On peut aussi s’abonner, entre autres, au compte de Lénine et de Trotsky. Le compte principal du projet, The Revolutionary Times, présente quant à lui le déroulement de la révolution de 1917 au jour le jour et retwitte tout cet univers de personnages historiques. On peut aussi consulter avec profit le site du projet qui regroupe une chronologie des événements et des documents iconographiques et vidéo.

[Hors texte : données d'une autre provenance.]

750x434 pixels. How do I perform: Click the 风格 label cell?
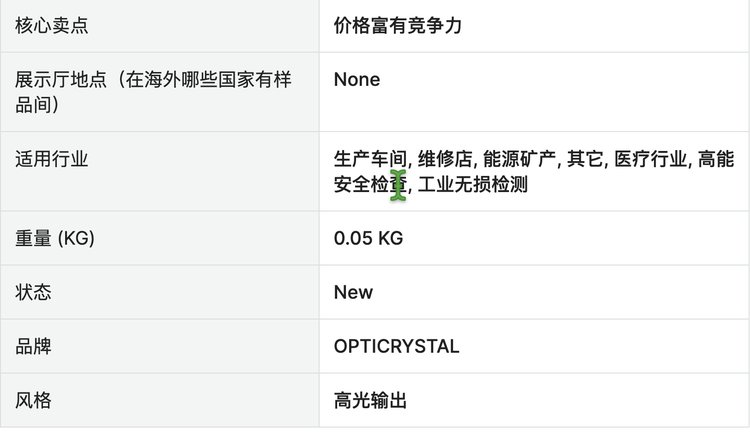(x=33, y=401)
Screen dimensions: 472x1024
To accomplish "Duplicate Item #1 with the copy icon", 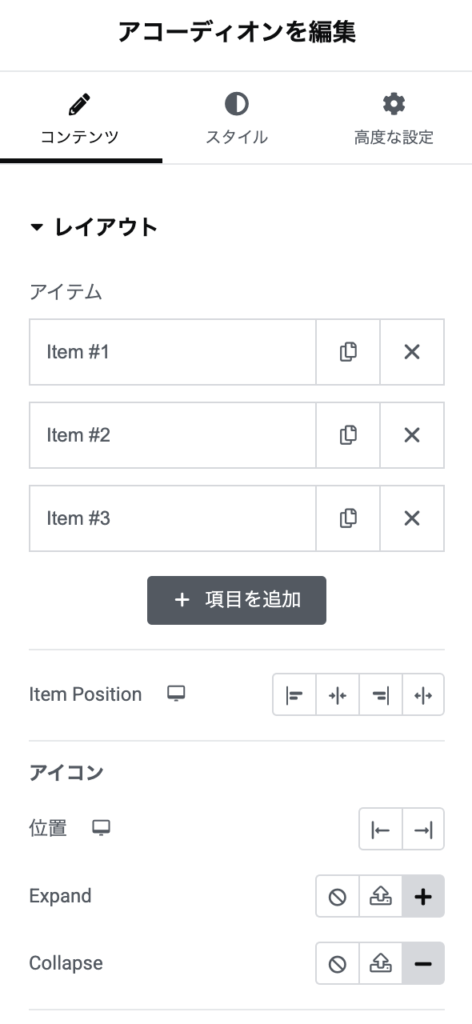I will pos(348,352).
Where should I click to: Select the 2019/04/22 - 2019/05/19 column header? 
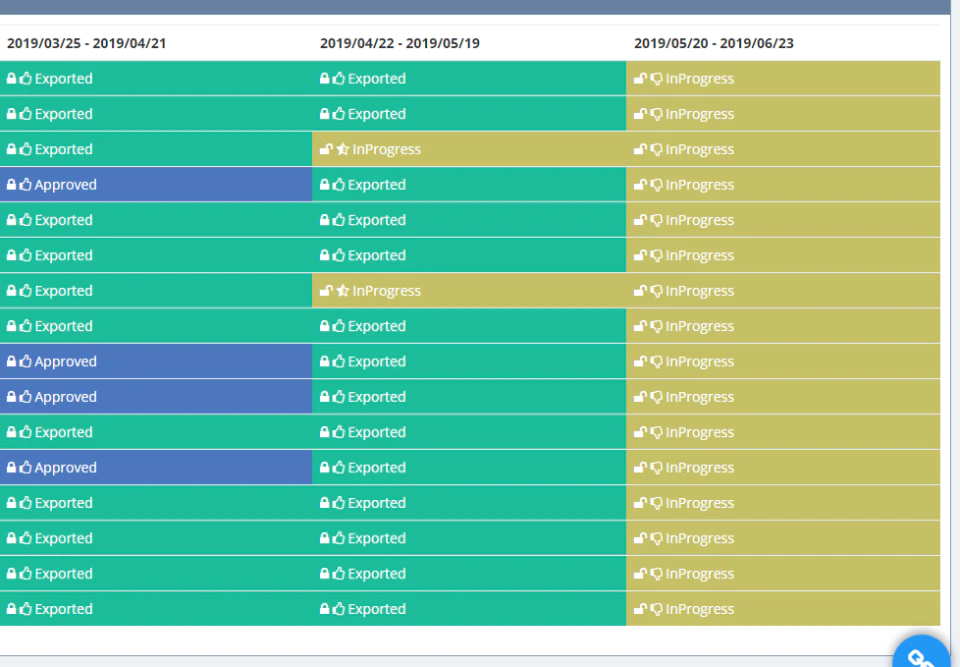(400, 43)
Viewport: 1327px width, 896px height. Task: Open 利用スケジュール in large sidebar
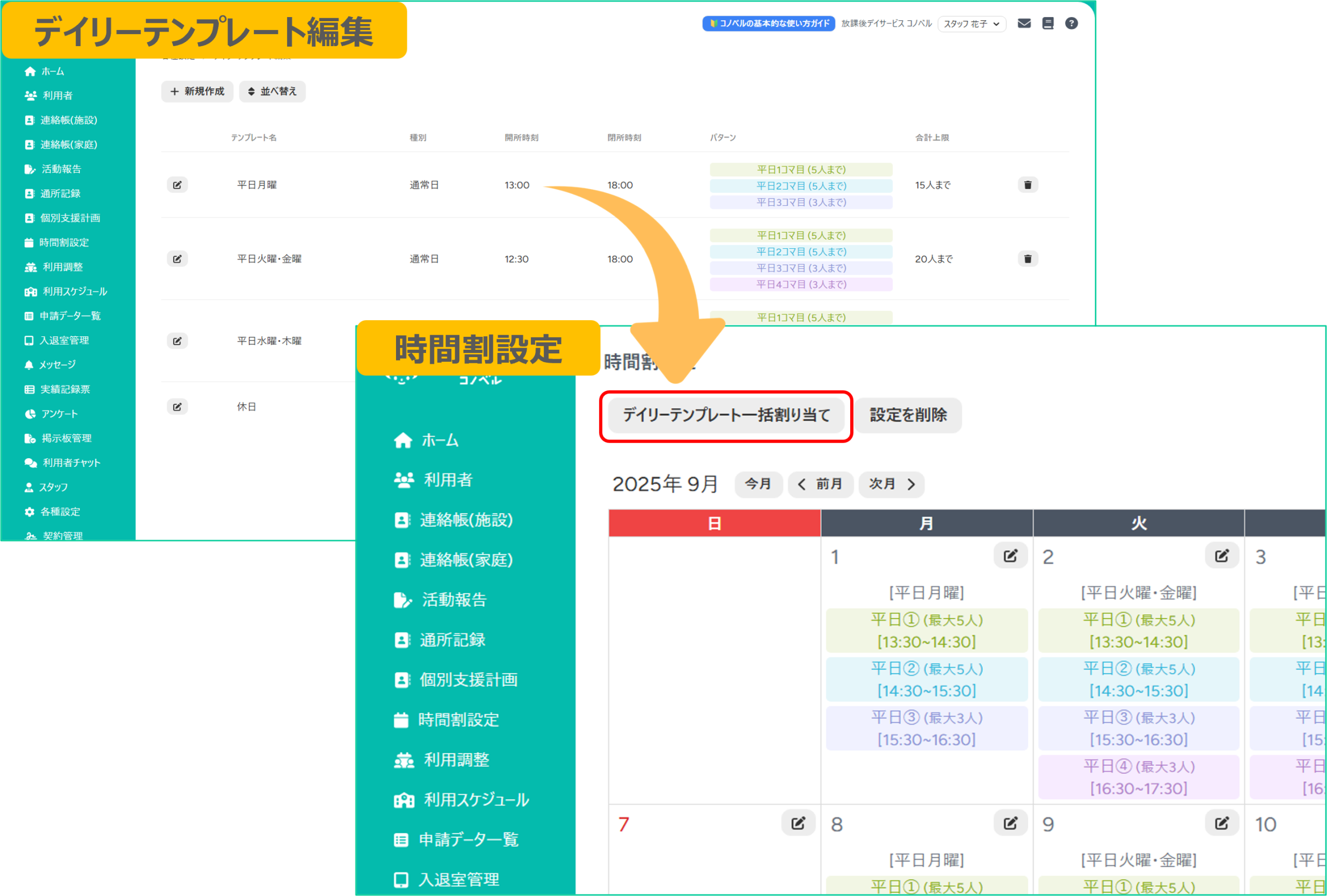(476, 800)
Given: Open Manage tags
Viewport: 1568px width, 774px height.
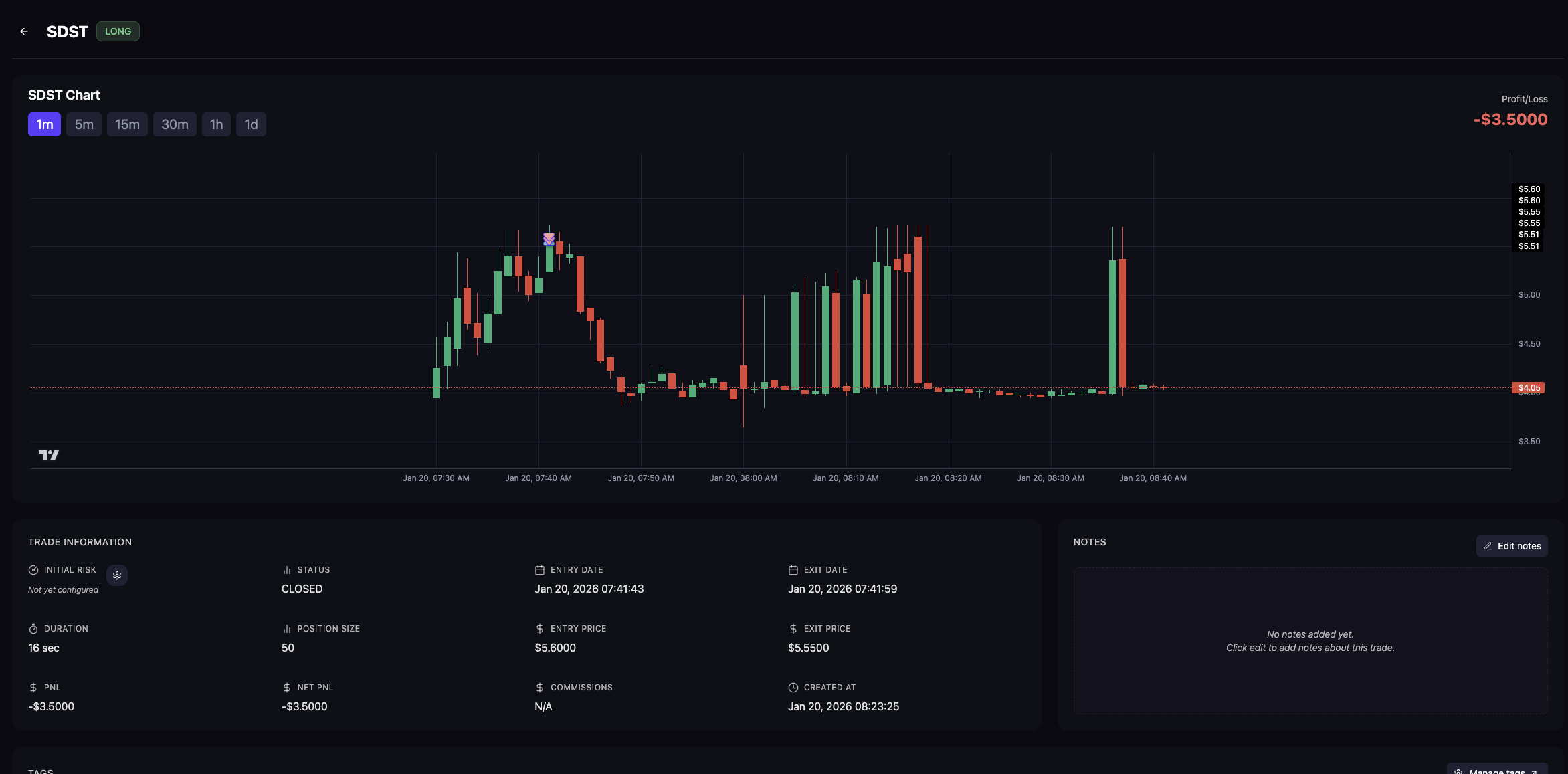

#2017LIVE a rencontré un grand succès et a été primé à plusieurs reprises (il a notamment remporté le Webby Award 2017 de la meilleure utilisation des réseaux sociaux). Le site Internet de ce projet original précise que tous les tweets sont rédigés à partir de matériel authentique (mémoires, journaux, lettres, presse de l’époque), mais sans que les sources soient mentionnées (le pourrait-on avec une limite de 280 caractères ?). On est forcé de faire confiance aux rédacteurs de l’équipe, laquelle est soutenue, pour le côté storytelling, par le romancier Paulo Coelho (qui gère le compte Twitter de Mata Hari) et, pour la caution scientifique, par l’historienne Helen Rappaport.

L’expérience proposée est séduisante : « revivre » au jour le jour la révolution de 1917 en faisant parler les personnages importants qui l’ont vécue. Néanmoins les propos, qui sont issus de documents non référencés et formatés pour les réseaux sociaux, adaptés au ton de notre époque, peuvent parfois sembler étranges.

 

La fin des Romanov sur Twitter

Si l’on s’en tient à la chronologie, il y a 100 ans la famille impériale était détenue à Tobolsk (Sibérie occidentale) sur ordre du gouvernement provisoire Kerenski. Le 30 avril 1918, elle fut transférée à Ekaterinbourg par les Bolcheviks, des mains desquels il est vraisemblable qu’elle fut massacrée. Nous allons « revivre » la fin des Romanov à travers les réseaux sociaux, et plus nous nous approcherons de la date fatidique, moins il y aura d’images, et plus la détention sera dure pour la famille royale, pour aboutir à une fin qu’on sait atroce.

Que twittera l’ex-impératrice la veille de sa mort ?

La réhabilitation historique de la famille Romanov, en cours depuis quelques années, peut-elle justifier des appels à l’affect via les réseaux sociaux ? Que twittera l’ex-impératrice la veille de sa mort ?

Plus généralement, la création de comptes Twitter de personnalités historiques, fussent-ils animés par des historiens, mérite qu’on prenne le temps de réfléchir à la pertinence de cette façon de raconter l’histoire – qui exclut toute mise en contexte – et des possibles dérives qu’elle peut générer.
Pour le projet #1917LIVE, une seule historienne gère un compte, mais par qui les autres sont-ils animés ? S’il y a d’autres consultants, ils ne sont pas mentionnés, tout comme les sources utilisées. On sent poindre l’argument d’autorité par glissement métonymique… En effet, l’historienne relit-elle et vérifie-t-elle les twits de ces dizaines de comptes avant publication ?

Les quelque 4 000 images de la famille Romanov sont en puissance un formidable témoignage historique. Mais les images proposées sur les réseaux sont petites, souvent sombres, manquent parfois de définition (particulièrement les panoramiques). Il est regrettable qu’elles soient diffusées uniquement via les réseaux sociaux et que la collection ne bénéficie pas d’un site Internet spécialement conçu pour elle, avec des notices documentées, d’un écrin numérique qui pourrait profiter autant aux chercheurs qu’au grand public.